When targeting giant catfish, the change of seasons is a good time to fish. As fall and summer fade, water cools, causing a metabolic shift in freshwater predator behavior. Flathead catfish, like bears, are more aggressive as they fatten up, preparing for hibernation.

Description / Review / Instructor


  • Opportunities: Transition from summer to fall offers opportunities for trophy flathead catfish.
  • Behavior: Catfish move from deep waters seeking warmth and start to bulk up for colder temperatures.
  • Key Period: After the first cold front, with surface water temperature dropping.
  • Expert Insights: Capt. Scott Manning offers expertise on catfishing during this period.
  • Habitat: Flathead catfish prefer deep waters and structures for ambushing bait.
  • Equipment: Importance of using the right tackle, bait size, and depth.
  • Techniques: Boat positioning, use of electronics, and the need for patience.
  • Goal: Catching catfish over 40 pounds during this transition period.

Catching Trophy Flathead Catfish: Transitioning from Summer to Fall

The transition from summer's warm embrace to autumn's crisp air is more than just a change of seasons. For those passionate about fishing, it's a golden window to reel in a behemoth flathead catfish—a trophy worth boasting about.

As summer wanes, these majestic fish begin their migration from the deep abyss in pursuit of warmer waters. And as they prepare for the impending cold, they enter a phase of voracious feeding. These giants, often referred to as "donkeys" in the fishing community, become increasingly aggressive and hungry.

Understanding the Seasonal Shift

In this comprehensive In The Spread fishing video, we delve deep into the strategies to exploit this seasonal behavior. Following the year's first cold front, both the water's surface temperature and the air see a noticeable dip. As the water at the bottom begins its transition, these shifts act as a dinner bell for the flatheads, signaling them to feed rampantly. This period of heightened activity offers a prime opportunity for anglers to hook a leviathan.

Meet Capt. Scott Manning: The Big Fish Mechanic

If the name Scott Manning isn't on your radar, it's high time it should be. Revered as a 'big fish wrangler', Scott's prowess in boating trophy catfish is legendary. With a particular affinity for blue and flathead catfish, he's the go-to expert, especially when it comes to the latter.

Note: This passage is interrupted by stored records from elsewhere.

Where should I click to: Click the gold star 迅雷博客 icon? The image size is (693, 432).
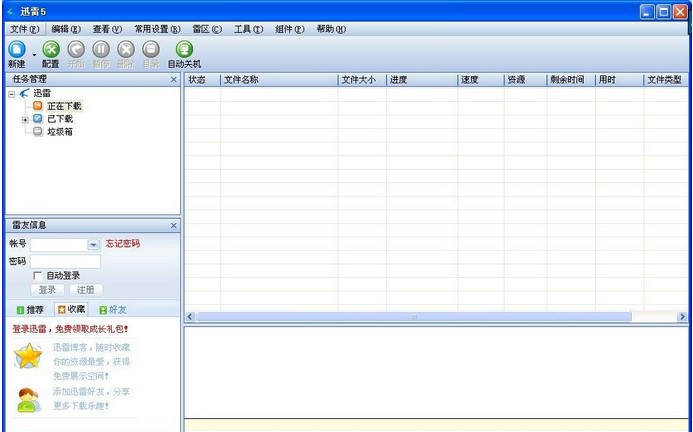(28, 355)
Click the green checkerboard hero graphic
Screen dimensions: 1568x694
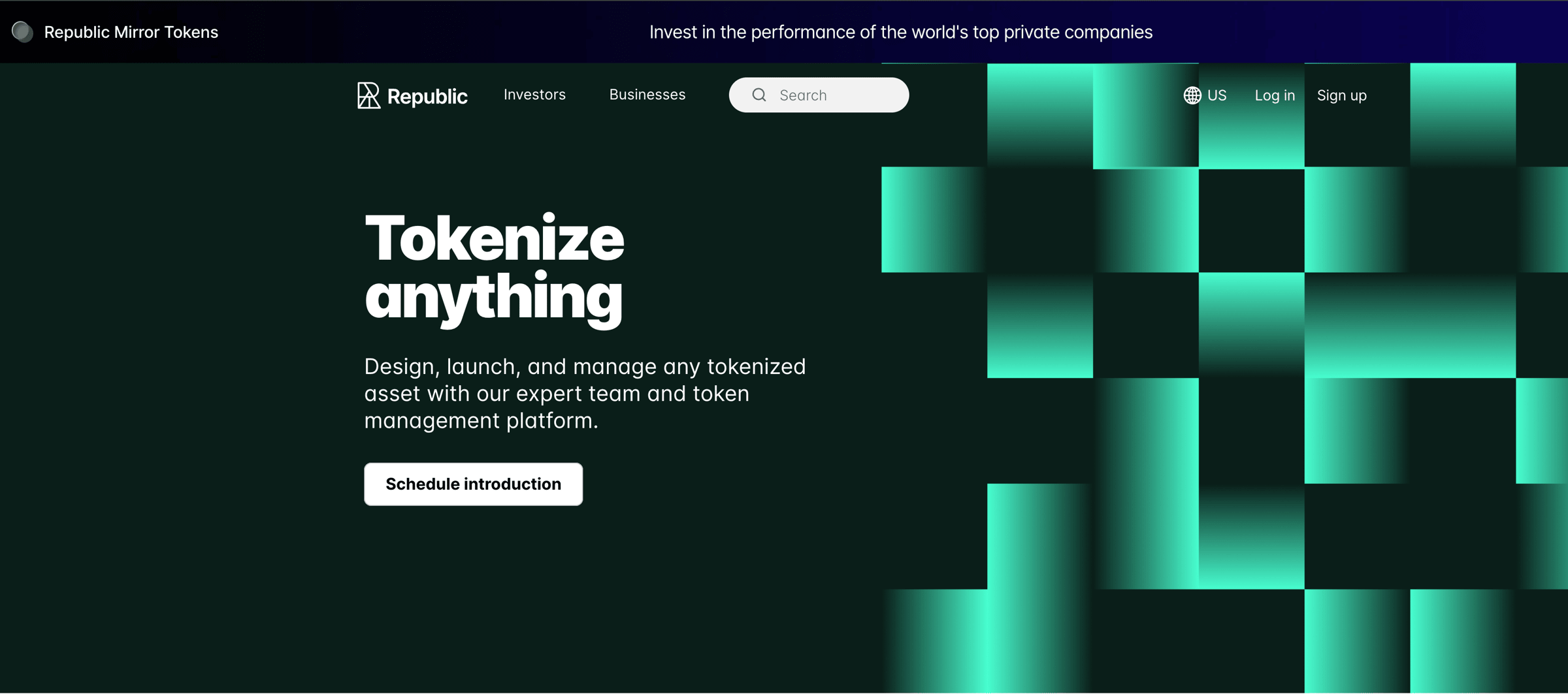coord(1224,378)
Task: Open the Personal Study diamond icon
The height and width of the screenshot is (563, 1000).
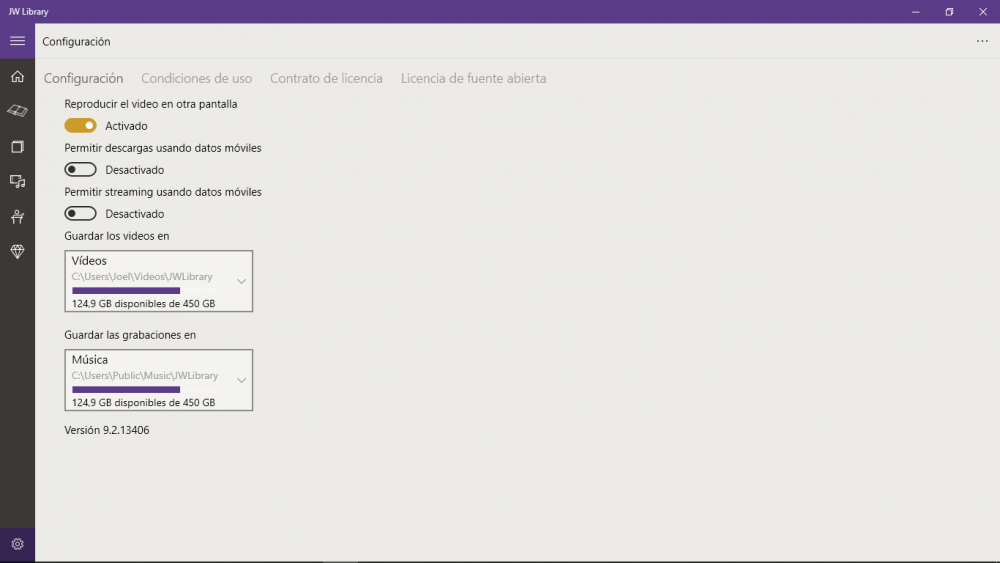Action: coord(17,252)
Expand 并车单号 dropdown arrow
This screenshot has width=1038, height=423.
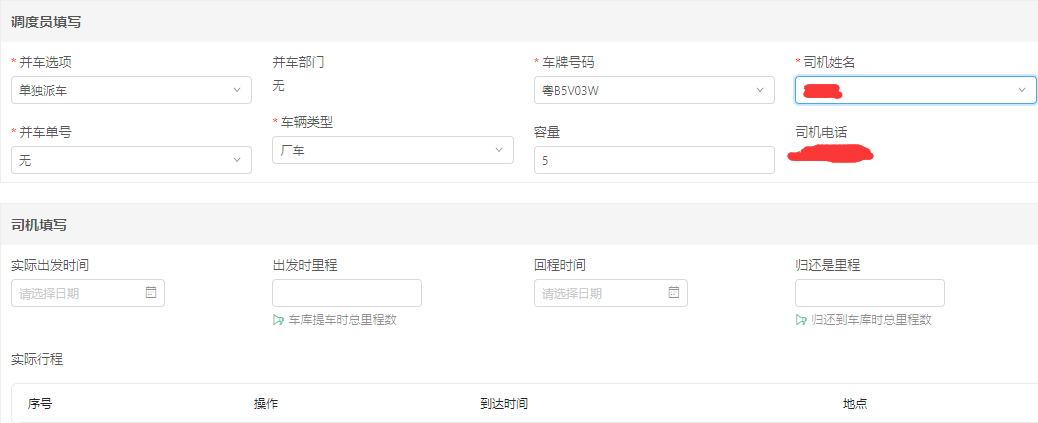pyautogui.click(x=237, y=160)
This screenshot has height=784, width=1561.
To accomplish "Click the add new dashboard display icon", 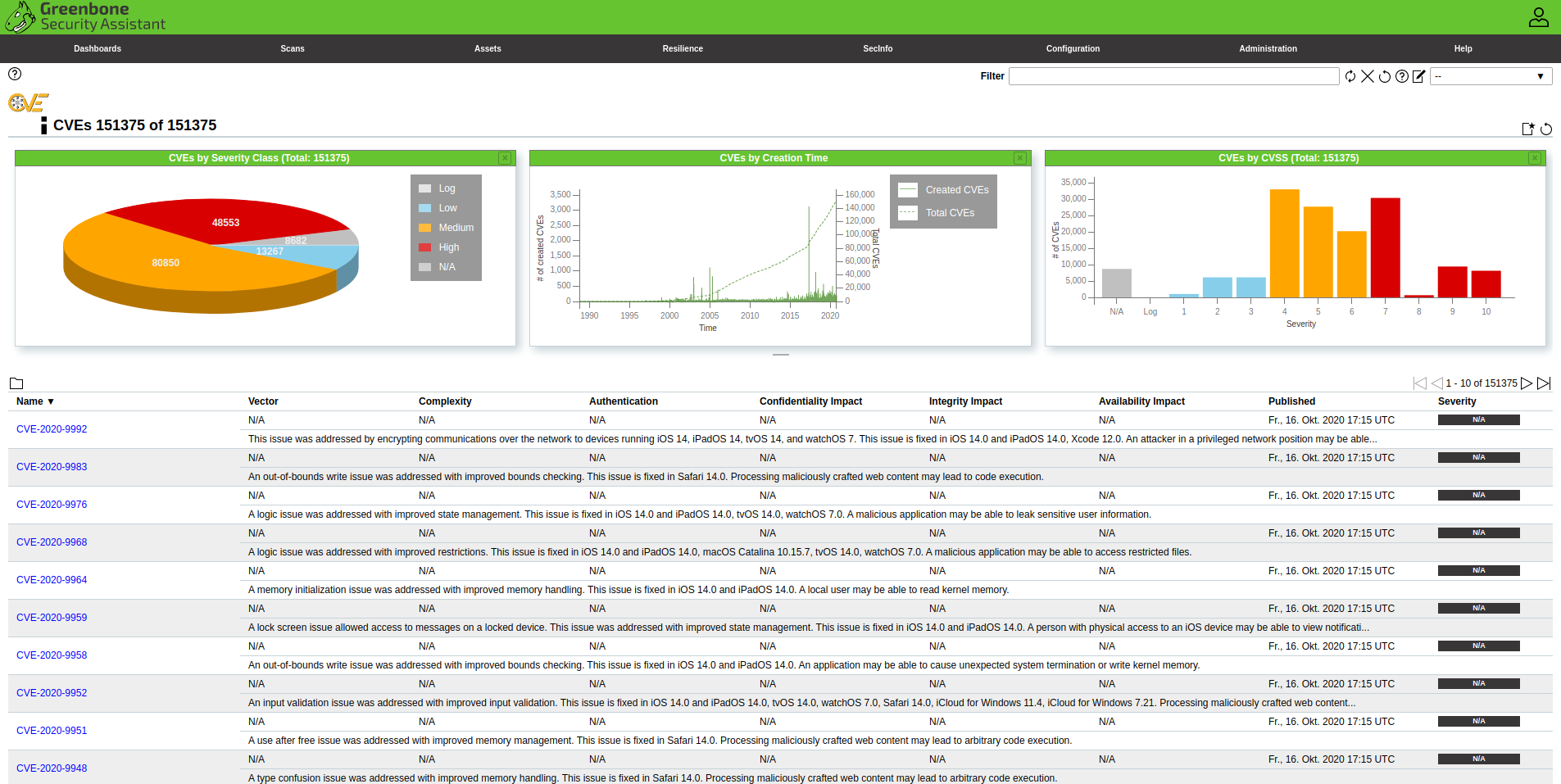I will point(1527,129).
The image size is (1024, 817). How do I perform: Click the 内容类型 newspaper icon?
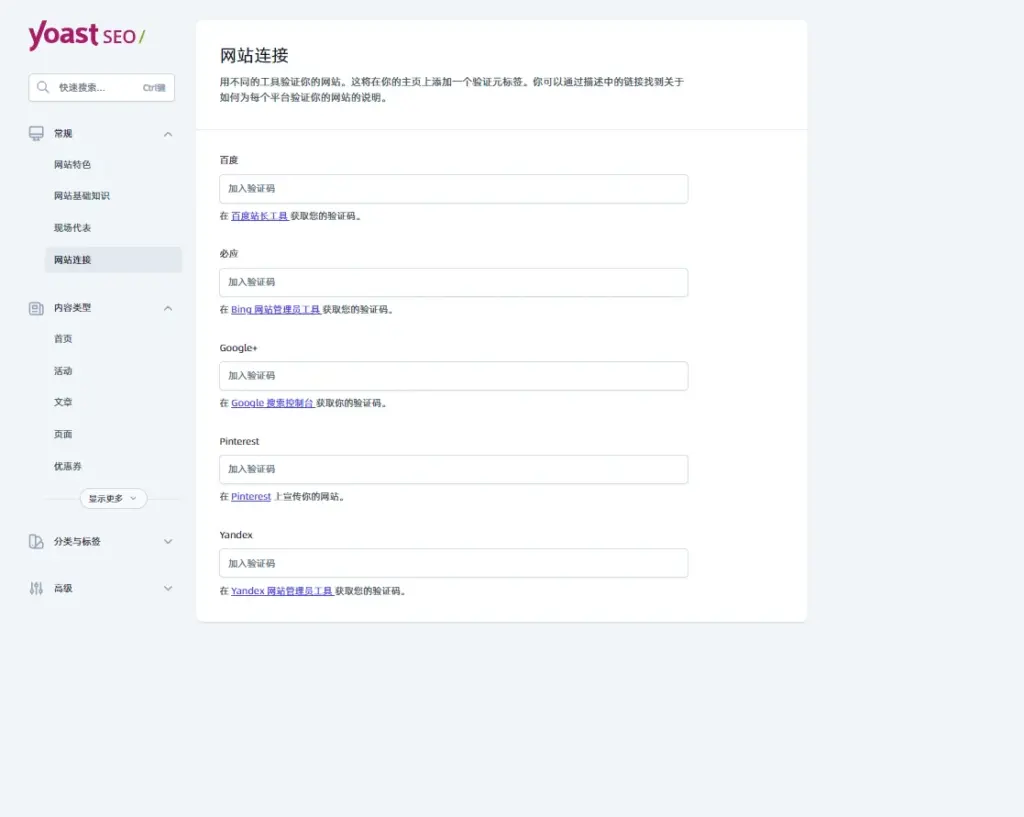point(36,308)
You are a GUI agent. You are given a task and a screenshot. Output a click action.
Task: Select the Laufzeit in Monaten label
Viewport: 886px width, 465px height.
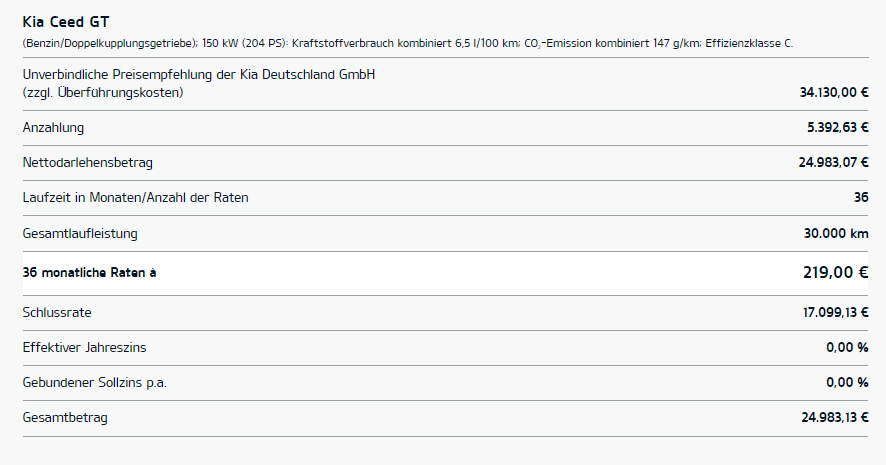tap(135, 198)
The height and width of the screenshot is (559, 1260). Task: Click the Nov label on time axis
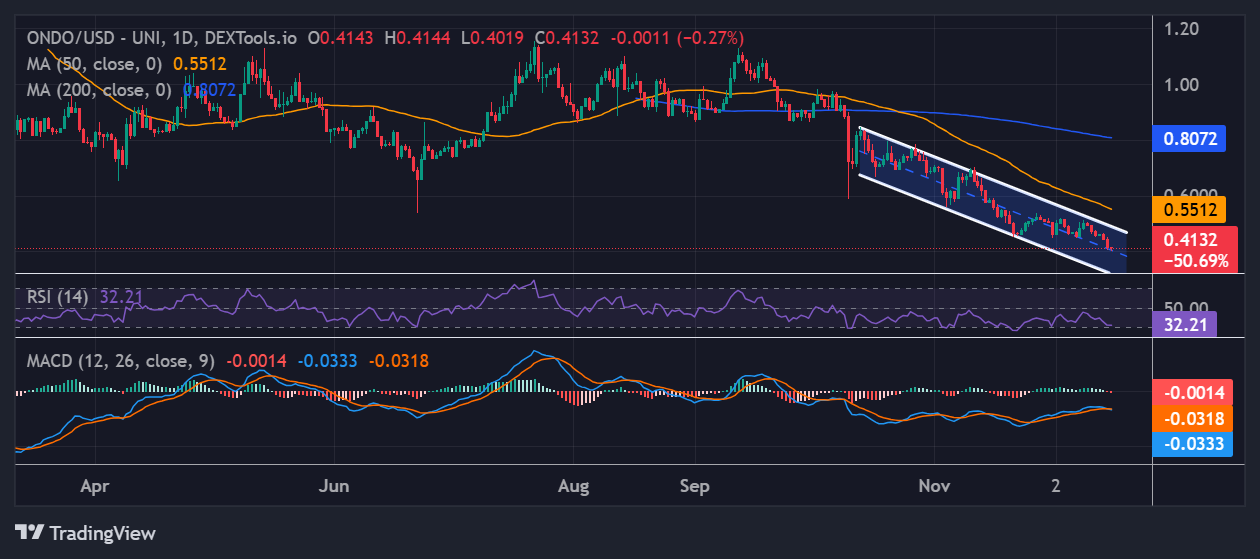pos(931,486)
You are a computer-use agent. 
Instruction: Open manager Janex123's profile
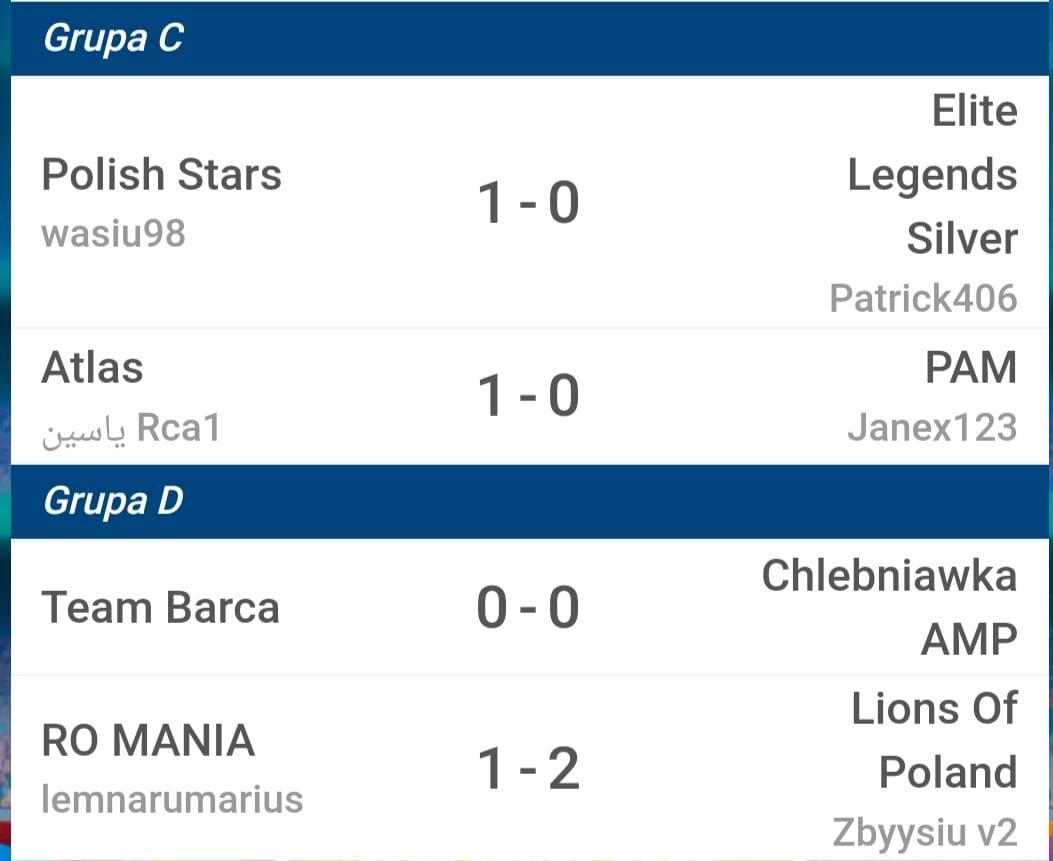(933, 428)
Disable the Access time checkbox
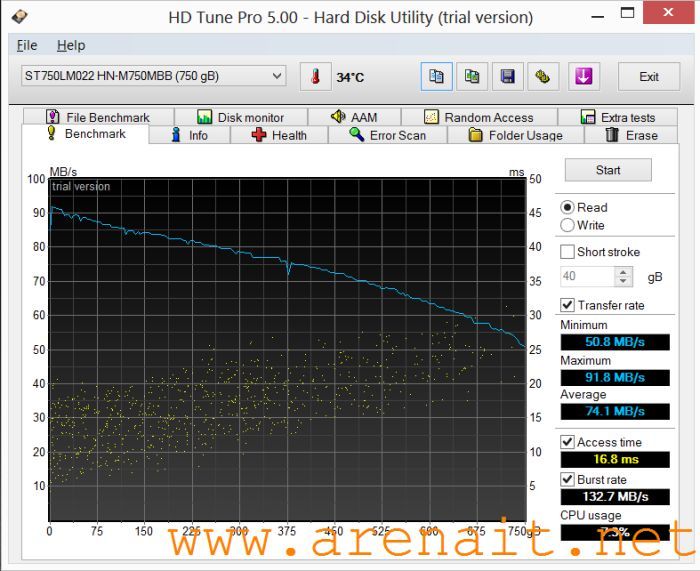The height and width of the screenshot is (571, 700). coord(568,442)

For those looking to elevate their catfishing game, Scott's insights are invaluable. His simplistic yet effective approach can be seamlessly integrated into your fishing regimen. In our video, he generously shares his entire methodology—covering where to find the fish, how to interpret their behavior, and the tools and techniques to employ.

Decoding the Habitat of Flathead Catfish

Flatheads are deep-sea aficionados with a penchant for structure. They excel in ambushing prey that clings to such terrains. Armed with a few waypoints indicating significant relief, you're already a step ahead. But if not, fear not. Time invested in studying maps or learning from seasoned anglers will prove beneficial. As you navigate channels, feeder points, and confluence areas, keep an eagle eye on your bottom machine. Notable structures like dips, rock piles, or old timber are prime flathead habitats.

Positioning & Equipment: Getting it Right

Once you've pinpointed your desired fishing spot, positioning is paramount. Scott emphasizes the importance of being in the exact right spot—a few feet off, and you could miss the prize. Given that flathead fishing is largely a deep-water affair, traditional anchoring is discouraged. Instead, spot lock with a trolling motor to maintain your position.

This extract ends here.